# 2g bubble wall tank! first nano tank! how exciting..



## MedRed (May 20, 2008)

very cool tanks


----------



## Dollface (Sep 30, 2008)

Dude, those tanks are so cool, just make sure it's attached to the wall really secure, because evidently they're prone to falling down. 0_0


----------



## Outlawboss (Dec 30, 2008)

Cool idea for a tank. Perfect for a small area where you can't put it on your desk or something.


----------



## mithrius (Apr 28, 2009)

thanks! 
does anyone use a co2 diffuser in their nano tanks? 
i am thinking about getting one..
i would like to add some more plants in there to make it look nice but im not sure if this wouldb benefit it because i have the bubbler.


----------



## mithrius (Apr 28, 2009)

heres an update! I went and bought a piece of sandblasted wood from big als and had my boyfriend cut it to the peices i needed. 
i was so excited with my find! after seeing boltp777's nano tank, i was totally inspired

i am planning on attaching some christmass moss to the upper branches, and maybe have it hang out of the water too? i dont know if this will work, does anyone know if xmas moss will be ok like that? 
i imagine it will always be soggy, because it will be in contact with the water and constanty drawing water up thro the little fronds...

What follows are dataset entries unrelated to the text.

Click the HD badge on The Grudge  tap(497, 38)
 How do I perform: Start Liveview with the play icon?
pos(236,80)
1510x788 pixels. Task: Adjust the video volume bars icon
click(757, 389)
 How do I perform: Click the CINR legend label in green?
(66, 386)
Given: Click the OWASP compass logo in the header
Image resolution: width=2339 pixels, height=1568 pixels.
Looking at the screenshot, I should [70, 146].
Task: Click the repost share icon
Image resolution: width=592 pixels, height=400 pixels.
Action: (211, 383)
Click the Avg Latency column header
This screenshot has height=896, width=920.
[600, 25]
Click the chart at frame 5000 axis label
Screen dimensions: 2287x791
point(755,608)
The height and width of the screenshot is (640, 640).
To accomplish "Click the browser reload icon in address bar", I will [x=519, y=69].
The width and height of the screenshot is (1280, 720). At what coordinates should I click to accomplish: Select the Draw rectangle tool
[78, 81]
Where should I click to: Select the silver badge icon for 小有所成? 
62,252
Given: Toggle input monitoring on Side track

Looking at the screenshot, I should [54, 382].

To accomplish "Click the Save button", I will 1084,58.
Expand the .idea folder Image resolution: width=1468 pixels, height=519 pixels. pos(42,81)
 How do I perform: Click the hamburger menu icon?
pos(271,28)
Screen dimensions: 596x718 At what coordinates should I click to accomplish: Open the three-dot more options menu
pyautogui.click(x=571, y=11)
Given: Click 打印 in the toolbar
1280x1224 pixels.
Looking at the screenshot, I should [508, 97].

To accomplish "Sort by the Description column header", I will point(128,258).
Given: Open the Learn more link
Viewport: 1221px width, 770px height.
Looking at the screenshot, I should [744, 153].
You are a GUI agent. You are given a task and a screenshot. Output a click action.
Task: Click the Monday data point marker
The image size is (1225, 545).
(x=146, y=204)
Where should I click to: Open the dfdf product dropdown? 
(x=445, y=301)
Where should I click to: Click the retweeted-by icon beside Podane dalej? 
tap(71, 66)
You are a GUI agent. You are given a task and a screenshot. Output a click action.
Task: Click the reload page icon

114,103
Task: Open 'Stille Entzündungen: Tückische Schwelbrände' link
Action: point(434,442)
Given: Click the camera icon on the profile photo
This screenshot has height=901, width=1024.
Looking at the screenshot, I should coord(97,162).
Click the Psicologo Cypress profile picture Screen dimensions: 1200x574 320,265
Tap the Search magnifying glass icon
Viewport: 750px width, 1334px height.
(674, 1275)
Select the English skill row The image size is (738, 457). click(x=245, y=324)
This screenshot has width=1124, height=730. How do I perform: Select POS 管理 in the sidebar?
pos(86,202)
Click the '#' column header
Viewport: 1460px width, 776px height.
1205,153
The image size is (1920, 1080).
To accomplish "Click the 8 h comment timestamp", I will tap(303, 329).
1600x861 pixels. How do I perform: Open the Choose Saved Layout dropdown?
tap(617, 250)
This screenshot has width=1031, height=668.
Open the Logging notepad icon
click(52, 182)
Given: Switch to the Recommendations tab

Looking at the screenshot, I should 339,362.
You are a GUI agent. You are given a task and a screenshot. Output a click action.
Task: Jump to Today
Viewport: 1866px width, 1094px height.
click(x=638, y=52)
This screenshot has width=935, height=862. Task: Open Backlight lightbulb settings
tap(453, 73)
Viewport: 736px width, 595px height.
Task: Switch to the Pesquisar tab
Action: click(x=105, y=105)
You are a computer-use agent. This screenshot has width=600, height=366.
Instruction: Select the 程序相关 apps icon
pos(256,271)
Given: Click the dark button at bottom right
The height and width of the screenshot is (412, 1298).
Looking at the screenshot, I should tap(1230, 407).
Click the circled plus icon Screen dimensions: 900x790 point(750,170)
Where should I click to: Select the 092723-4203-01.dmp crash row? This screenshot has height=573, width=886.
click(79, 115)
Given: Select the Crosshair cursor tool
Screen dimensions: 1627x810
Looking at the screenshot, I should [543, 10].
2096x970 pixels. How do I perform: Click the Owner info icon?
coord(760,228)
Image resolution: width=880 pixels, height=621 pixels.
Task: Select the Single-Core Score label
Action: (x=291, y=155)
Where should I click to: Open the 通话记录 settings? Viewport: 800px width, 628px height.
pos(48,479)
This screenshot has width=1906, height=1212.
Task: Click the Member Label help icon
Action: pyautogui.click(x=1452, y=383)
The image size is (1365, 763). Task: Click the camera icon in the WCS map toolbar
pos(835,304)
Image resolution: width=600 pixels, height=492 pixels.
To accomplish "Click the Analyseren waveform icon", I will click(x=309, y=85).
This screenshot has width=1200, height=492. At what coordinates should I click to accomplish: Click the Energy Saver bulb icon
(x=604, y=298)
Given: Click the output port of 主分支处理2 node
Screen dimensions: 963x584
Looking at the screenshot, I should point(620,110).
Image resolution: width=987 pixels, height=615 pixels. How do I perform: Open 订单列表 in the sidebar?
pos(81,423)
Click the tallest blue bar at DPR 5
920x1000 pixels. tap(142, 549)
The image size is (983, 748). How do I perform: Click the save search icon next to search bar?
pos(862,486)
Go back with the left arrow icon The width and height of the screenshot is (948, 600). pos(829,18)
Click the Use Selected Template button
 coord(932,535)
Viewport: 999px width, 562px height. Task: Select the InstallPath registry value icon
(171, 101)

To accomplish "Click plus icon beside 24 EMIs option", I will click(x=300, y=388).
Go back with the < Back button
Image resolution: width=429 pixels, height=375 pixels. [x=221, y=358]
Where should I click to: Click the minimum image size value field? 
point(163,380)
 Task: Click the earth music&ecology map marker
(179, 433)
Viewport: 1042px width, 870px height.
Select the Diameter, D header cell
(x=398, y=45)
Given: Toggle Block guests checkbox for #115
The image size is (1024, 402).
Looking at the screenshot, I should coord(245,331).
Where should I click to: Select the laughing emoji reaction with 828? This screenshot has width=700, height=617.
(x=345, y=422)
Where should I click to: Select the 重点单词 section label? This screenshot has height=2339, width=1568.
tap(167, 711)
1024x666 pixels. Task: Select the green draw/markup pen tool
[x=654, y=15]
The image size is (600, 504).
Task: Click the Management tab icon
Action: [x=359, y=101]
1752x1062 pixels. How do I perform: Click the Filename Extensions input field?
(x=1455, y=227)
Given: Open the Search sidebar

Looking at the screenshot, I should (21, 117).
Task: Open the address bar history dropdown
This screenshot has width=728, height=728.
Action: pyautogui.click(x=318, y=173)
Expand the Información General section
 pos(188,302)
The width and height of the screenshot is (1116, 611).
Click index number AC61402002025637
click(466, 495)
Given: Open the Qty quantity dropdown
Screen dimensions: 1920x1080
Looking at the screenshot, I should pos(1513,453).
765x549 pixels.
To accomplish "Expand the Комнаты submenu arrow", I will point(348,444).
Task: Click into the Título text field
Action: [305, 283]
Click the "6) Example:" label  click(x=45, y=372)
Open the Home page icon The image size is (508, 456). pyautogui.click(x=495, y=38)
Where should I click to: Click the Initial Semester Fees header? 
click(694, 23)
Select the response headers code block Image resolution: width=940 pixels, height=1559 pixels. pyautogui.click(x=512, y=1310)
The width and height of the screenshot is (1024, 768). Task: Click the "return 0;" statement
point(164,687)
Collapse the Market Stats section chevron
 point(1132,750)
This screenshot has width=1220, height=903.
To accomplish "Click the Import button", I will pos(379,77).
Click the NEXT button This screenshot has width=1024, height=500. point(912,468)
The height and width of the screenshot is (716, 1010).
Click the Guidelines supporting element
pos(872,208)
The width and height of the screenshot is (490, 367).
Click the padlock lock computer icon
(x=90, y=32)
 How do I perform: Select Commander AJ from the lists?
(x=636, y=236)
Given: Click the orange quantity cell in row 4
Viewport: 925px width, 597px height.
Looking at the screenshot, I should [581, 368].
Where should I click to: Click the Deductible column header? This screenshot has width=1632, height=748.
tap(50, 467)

so here it is so far!! what do u think of placement? i tried a few, and thought this looked best... the 2nd pic is my 2nd choice, only because the 'knot' in the wood is facing the other way.. but i think it also looks nice...!!
ps: ignore the bubblestone... >.<


----------



## seAdams (Jun 2, 2008)

I think this is lovely! I like the first pic too - it looks like a little woodland scene.

AFAIK, any true aquatic plant will dry up and die pretty quickly if out of water. I'm assuming the Xmas moss is one of those, but I could be wrong.


----------



## Tex Gal (Mar 28, 2008)

That really is neat! If you could hang it on the other side of a closet wall then you wouldn't have the air tubing going down the side. Kinda defeats the "hanging in mid air" theme.


----------



## dravenxavier (Jan 29, 2009)

I'm not sure Xmas moss will do that, but java moss certainly will, as will Riccia, as long as you keep it wet. So I'd assume Xmas moss will do the same. I've had terrariums where the entire bottom was a carpet of java moss, and I've seen the same done with Riccia.


----------



## mithrius (Apr 28, 2009)

good to know! im hoping it works.. if not it can just be bare at the top i guess.
maybe i'll make a carpet of moss instead of the hc.. it might be more porportionate


----------



## demosthenes (Aug 23, 2008)

very cool! you should get some really little slate chips, tie some moss to them, and make the moss carpet fill in between the chips. that'd be pretty cool.

also, change the water often for a while so the wood doesnt leech tannins into the water (the stuff that makes the water that tea-like color), and eventually the wood will sotp making the water darker.


----------



## mithrius (Apr 28, 2009)

demosthenes said:


> very cool! you should get some really little slate chips, tie some moss to them, and make the moss carpet fill in between the chips. that'd be pretty cool.
> 
> also, change the water often for a while so the wood doesnt leech tannins into the water (the stuff that makes the water that tea-like color), and eventually the wood will sotp making the water darker.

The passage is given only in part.